If you're using the proper steps and products (high-pile chenille wash mitts and a good car soap for washing and microfibre towels for product removal) you can get great results with Mothers, Meguiars, Klasse, Liquid Glass or Eagle One without buying expensive "boutique" products. Choose a product that you like and use it often. Another very good "boutique" line is Tropi-Care.


Wash - to remove surface dirt and dust

Clay Bar - to remove imbedded contaminants like rail dust and anything else clinging to your paint

Pre-Wax Clean - to remove old waxes and do a little light polishing to remove the edges off of any swirls or marring that you may have inadvertantly introduced over time

Polish / Glaze - to replace some oils and nutrients to the finish and hide any remaining swirls or marring.

Wax - whether you're using a final coat of a good carnauba or a synthetic, this is the step where you seal everything else and keep it looking good longer.


Check out Autopia for lots of good detailing information.


----------



## nitrogirl (Jul 4, 2005)

JMVorbeck said:


> I am tired of having to wax my car once a month to keep the water beading and the shine. I was using regular Carnuba Turtle wax. I was at the auto parts store looking for something different. Alot of different brands, alot of them Carnuba. I didnt see any of the Zaino stuff there. I found this "Meguiar's NXT Tech Wax". Its synthetic wax, maybe it will hold up better. Anyone tried anything like this? I dont know why the wax always disappears, I only wash it about once a week and I use a car wash soap (Mr. Clean Auto Dry Car Wash thing. Works real nice if you havnt tried it. No spots, wash n' run).


Just used the Meguiars NXT wax a couple weeks ago, after advice from a fellow GTO owner. It is a heck of a workout to get that all rubbed off with a microfiber towel, but it does look really nice and the water beading is great. I paid about $16 for it.


----------



## JMVorbeck (Jun 1, 2005)

nitrogirl said:


> Just used the Meguiars NXT wax a couple weeks ago, after advice from a fellow GTO owner. It is a heck of a workout to get that all rubbed off with a microfiber towel, but it does look really nice and the water beading is great. I paid about $16 for it.
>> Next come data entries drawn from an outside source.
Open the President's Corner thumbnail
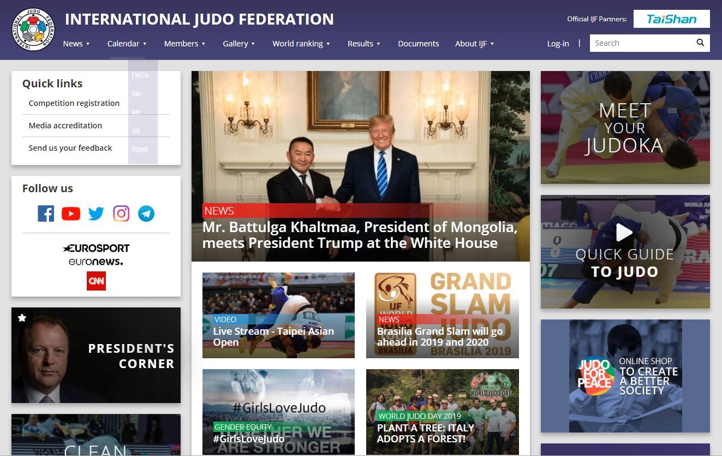(x=96, y=355)
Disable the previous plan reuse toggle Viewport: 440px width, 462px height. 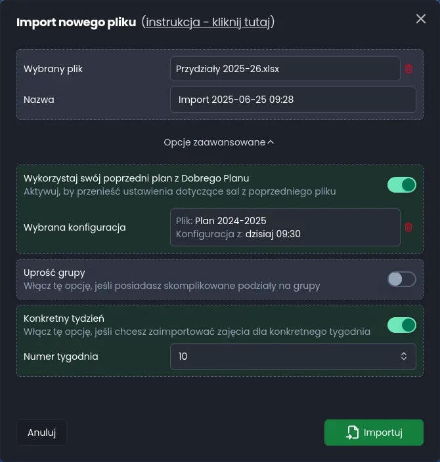(x=401, y=185)
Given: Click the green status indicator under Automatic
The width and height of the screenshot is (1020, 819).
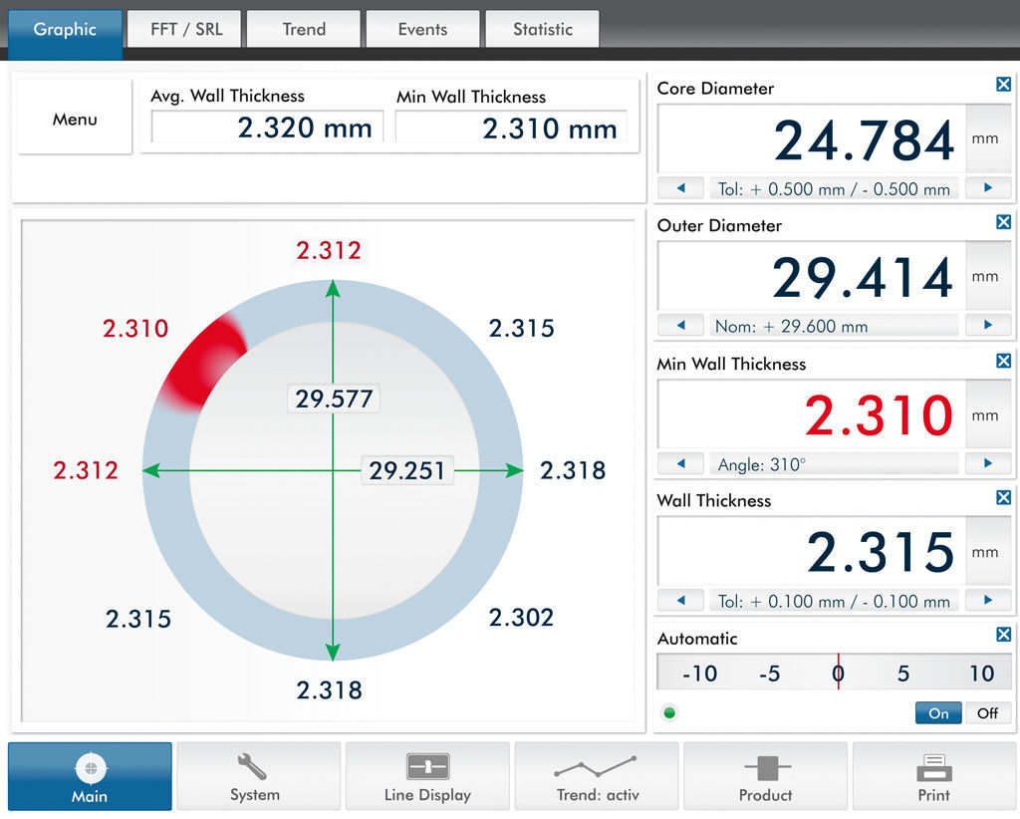Looking at the screenshot, I should 670,713.
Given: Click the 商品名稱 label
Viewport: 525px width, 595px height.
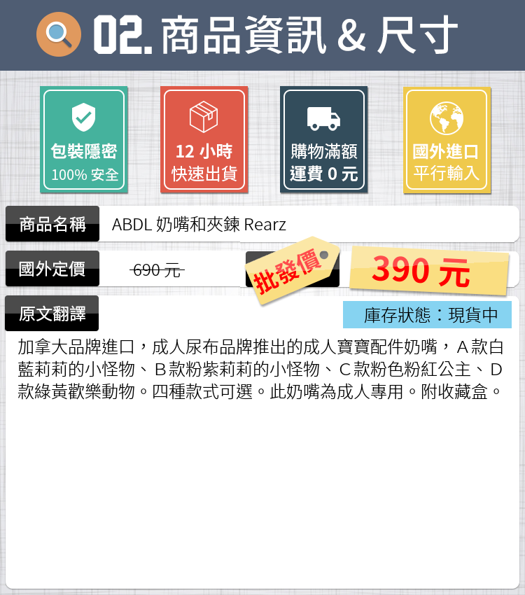Looking at the screenshot, I should coord(53,224).
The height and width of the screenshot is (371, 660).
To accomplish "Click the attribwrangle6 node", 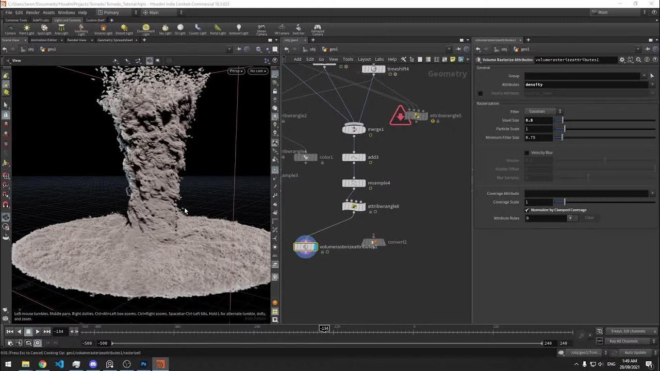I will click(x=354, y=207).
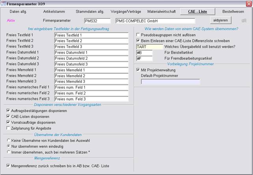Click the Default-Projektnummer input field

170,82
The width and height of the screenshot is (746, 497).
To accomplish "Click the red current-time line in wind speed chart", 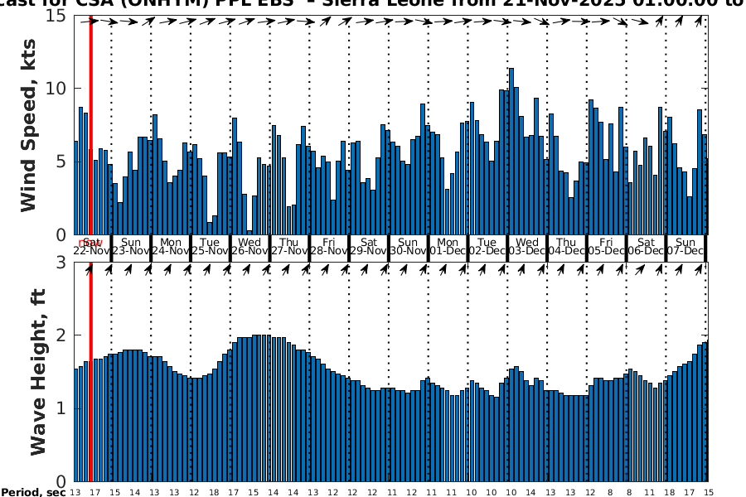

Great, thank you. I didnt get a microfiber towel, just a bag of the white cotten terry towels. Thats about what I paid.


----------



## nitrogirl (Jul 4, 2005)

JMVorbeck said:


> Great, thank you. I didnt get a microfiber towel, just a bag of the white cotten terry towels. Thats about what I paid.


I asked if I could use the regular cloth baby diaper-type cloths I usually use to clean my car, and they recommended the towel. Don't know if it makes much of a difference; probably easier to remove it with the white ones. Let me know how it works for you! :seeya:


----------



## westell (Oct 4, 2004)

they'll work fine. many use an orbital buffer to remove.

try the car wash. i was really impressed with the shine and how long it extends the life of the polish :cool


----------